Hmmm, that makes sense. It looks yuge in Christian's vids.

.


----------



## Jack Weaver (Sep 7, 2021)

OK, got the final answer: *SONY KD-48A9*.

That's from Christian's Youtube channel video, 'The DAW All Media Composers Must Learn', dated May 19, 2021 @ 2:00.



.


----------



## babylonwaves (Sep 7, 2021)

the size of the screen should be related to the distance to your sweet spot, where you sit. if the screen is too big, you've to use too much eye movement (or even head movement) to follow the mouse. if it's to small, you might not be able to read everything easily. 

40" - 50" is a good range.


----------



## David Kudell (Sep 7, 2021)

The resolution vs screen size vs distance from your eyes is such a critical thing to consider. I see a lot of people with their monitors really far away and that is just inviting future issues like bad posture, neck & back problems, strained eyesight, etc.

I keep my monitors much closer to me because otherwise I found myself leaning in too much.

I recently got a big 40” dell ultrawide 5K, and it’s great except for the fact that it only looks ok in 5K and text is tiny! If you try to make the resolution smaller so that you can see stuff, then it looks horrible. So this became a secondary monitor that is very close to my eyes on my direct left side, and it works perfectly as the ultimate key editor and mixer screen in Cubase.
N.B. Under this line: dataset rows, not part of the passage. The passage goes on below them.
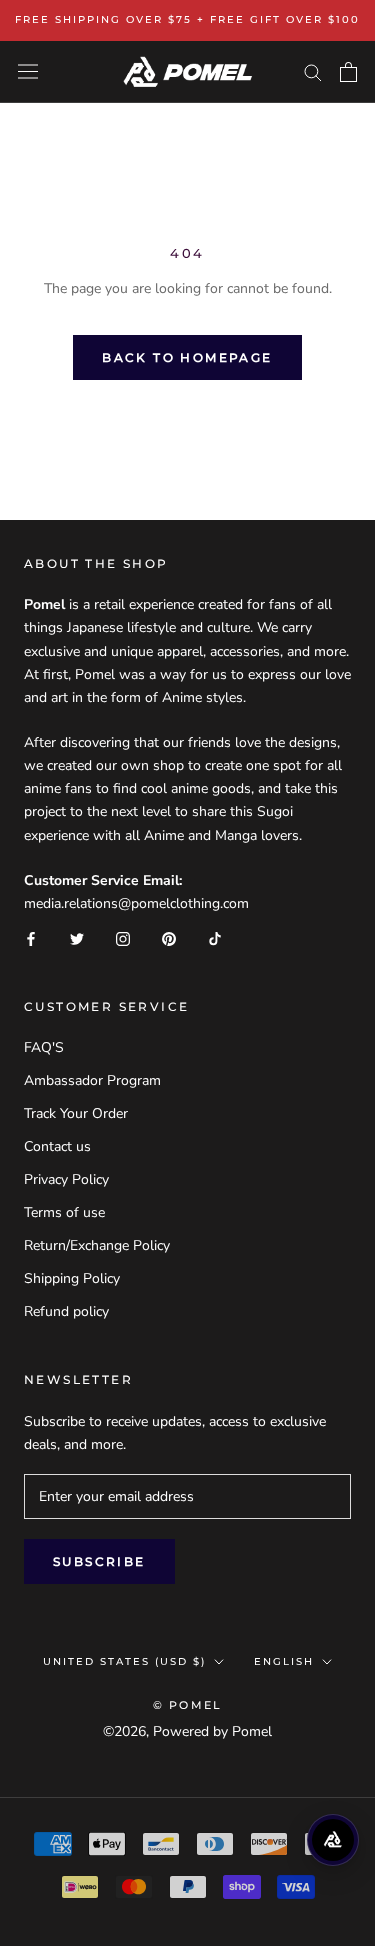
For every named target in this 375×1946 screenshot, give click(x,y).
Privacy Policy (66, 1179)
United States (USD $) (124, 1661)
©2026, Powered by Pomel (187, 1731)
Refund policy (66, 1311)
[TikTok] (215, 937)
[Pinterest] (169, 937)
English (284, 1661)
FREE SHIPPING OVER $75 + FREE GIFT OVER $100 (187, 19)
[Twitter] (77, 937)
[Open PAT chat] (333, 1840)
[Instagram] (123, 937)
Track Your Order (76, 1113)
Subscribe (99, 1561)
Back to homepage (187, 357)
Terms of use (64, 1212)
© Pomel (187, 1705)
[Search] (313, 71)
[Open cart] (348, 72)
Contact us (57, 1146)
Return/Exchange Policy (97, 1245)
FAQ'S (44, 1047)
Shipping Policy (72, 1278)
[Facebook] (31, 937)
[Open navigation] (28, 71)
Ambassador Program (92, 1080)
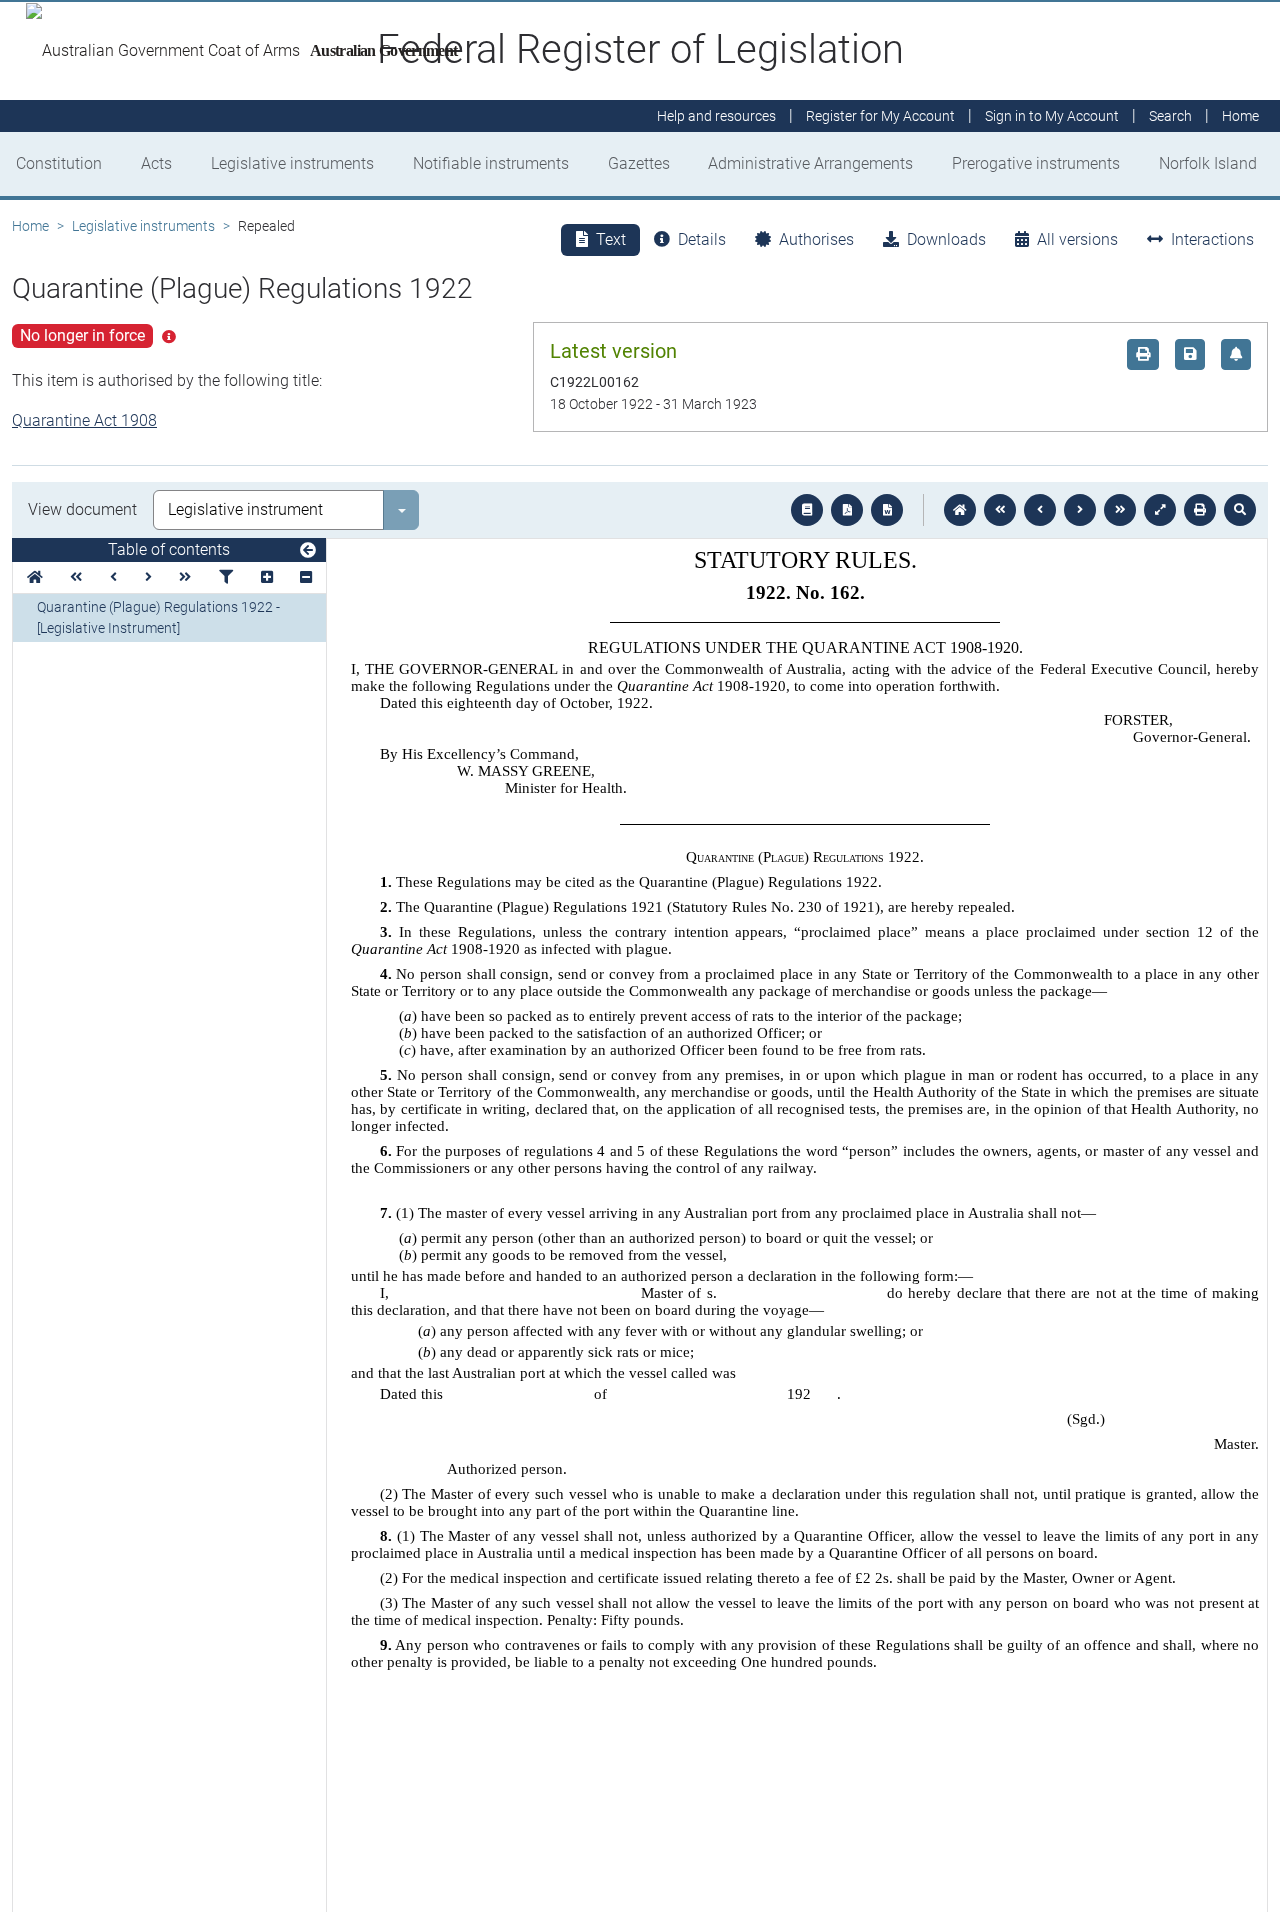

So I guess my point is, when you buy a monitor, try to buy from a place where you can return easily because what you thought you were getting could be not that great.


----------



## davidson (Sep 7, 2021)

ka00 said:


> I’m guessing that 48” at 3840x2160 is the same pixel density as a 24” 1920x1080 monitor.
> 
> I suppose there’s a trade off between massive screen size and how sharp all the small text labels in the mixer channels and other areas would be.
> 
> Mind you, I haven’t gotten a chance to try it out myself.


It's exactly that, ~91ppi. I can confirm, there's absolutely zero issues with sharpness or blurry graphics, even with your nose pressed up against the screen.


----------